Article ▸
* * *

Personal data
Personal data in this paper include emails, photographs, telephone call histories, GPS histories, and health data such as body weight and the number of steps people walk. Also data include Tweets on Twitter, blogs, and schedules. Home energy use and costs are also included.
It is necessary to study four main items to manage and organize personal data.
-
Common metadata to manage heterogeneous data from a variety of data sources
-
Management of data permission and user authorization
-
Unified user interfaces to explore data
-
User assistance to recall memories from a mixture of heterogeneous data
This paper especially focuses on the latter two. Several viewpoints and corresponding views are studied taking into account the design of unified user interfaces. Summaries and landmarks are proposed to assist users to recall noteworthy experiences.
Viewpoints and scale
Heterogeneous personal data need to be visualized by organizing them along with some their attributes before they are explored. For example, data with location attributes can be displayed on a map and data with timestamps can be displayed on a calendar or a timeline list. Usually the 5W1H questions, - Who, What, Where, When, Why, and How -, involve the most popular concept used to organize information. LATCH is another concept [6] that includes 'Location', 'Alphabetic', 'Time', 'Category', and 'Hierarchy'.
These kinds of axes in this paper are called viewpoints and we studied three viewpoints of time, location, and people. Time is a major viewpoint because all personal data have timestamps.
Scales were also considered for all viewpoints as seen in Figure 1. Data should be displayed differently to enable proper visualization depending on the scale of the viewpoint. For example, not all GPS histories are necessary to display a location viewpoint on the scale of a country on a map. It is better to display representative trajectories. Also, displaying all WWW browsing histories throughout the year is almost always not essential from the temporal viewpoint. As home energy costs are usually calculated per month, we obviously cannot obtain accurate charges per day.
Time
All personal logs have timestamps. However, there are various points of view even in time. For example, some activities extend for a certain period of time. Moreover, personal logs include time series, such as GPS histories and monitored pulses. Moreover, home energy costs including electric bills and gas bill are totaled every month.
The change in scale for time corresponds to the change in the period, such as the year, month, and day.
Location
Most personal logs have location attributes. Parts of them have the latitudes and longitudes of locations. Other logs have attributes of places in a schedule and on a calendar. They are assigned by the name of the places, and the addresses or names of shops. Occasionally, places indicate homes, offices, stations, or schools, which is information that depends on individual users.
The change in scale at locations corresponds to the change in the geographical region.
Humans
All personal data are related to people. In other words, all data have owner attributes. Personal data are usually related to people other than the owner, such as senders of emails, colleagues at meetings, and families in photographs.
The changes in scale for humans correspond to changes in groups of people.
Category
Category is a supplementary axis that enables personal data to be selected. A text tag is one item of information in a category. It is also useful for filtering large amounts of data selected with the above viewpoint.
Views
Views that correspond to viewpoints are explained. A variety of visualizations is available such as calendars and timelines even in a temporal viewpoint.
Views that feature temporal information
The most popular view that features temporal information is a calendar. It usually provides daily, weekly, monthly, and yearly forms on a calendar view. The amount of data to be displayed generally substantially increases as the time interval expands. Therefore, some representative data are displayed on the screen. Another view that features time is timeline visualization such as AllofMe [7].

* * *

Recorded information ▸
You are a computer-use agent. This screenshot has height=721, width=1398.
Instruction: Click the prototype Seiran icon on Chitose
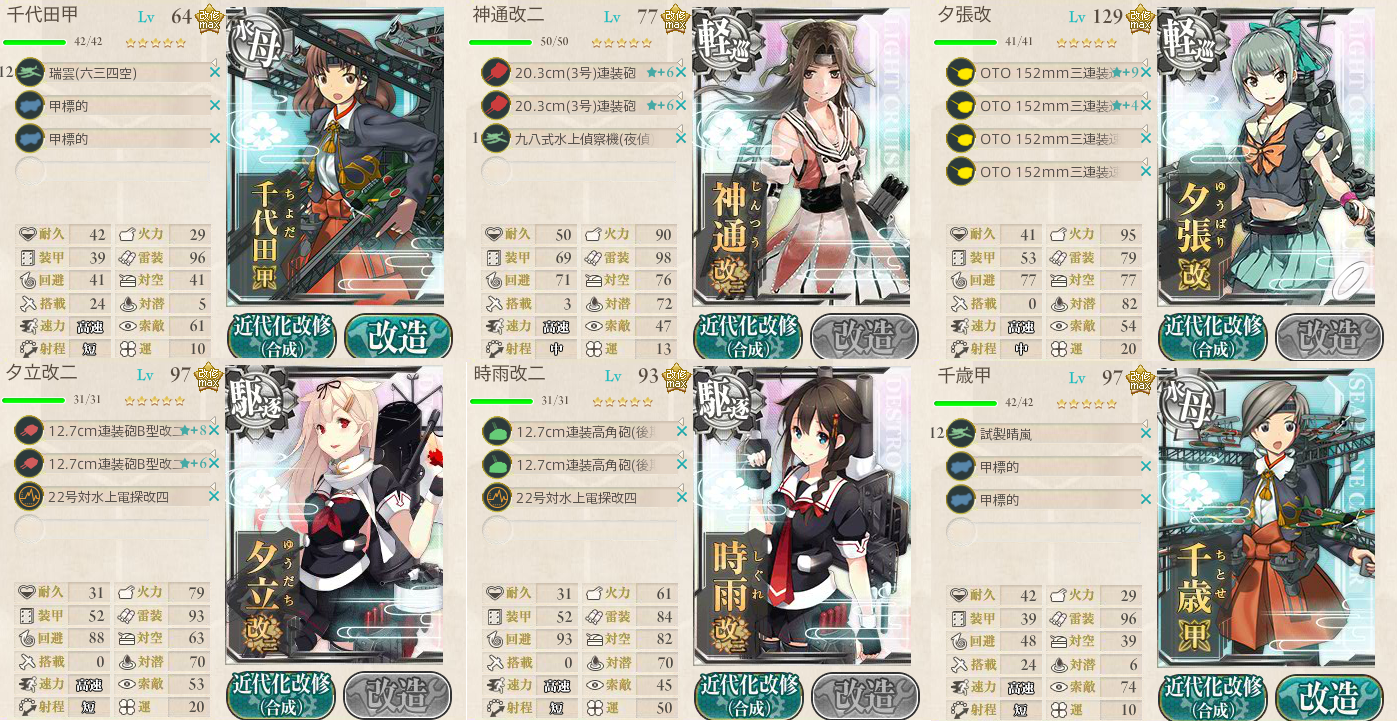961,433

* * *

Exercise aim ▸
Transcribe the stretch of the paper on personal data from "The changes in" through "a temporal viewpoint.".

Solution for this problem ▸
The changes in scale for humans correspond to changes in groups of people.
Category
Category is a supplementary axis that enables personal data to be selected. A text tag is one item of information in a category. It is also useful for filtering large amounts of data selected with the above viewpoint.
Views
Views that correspond to viewpoints are explained. A variety of visualizations is available such as calendars and timelines even in a temporal viewpoint.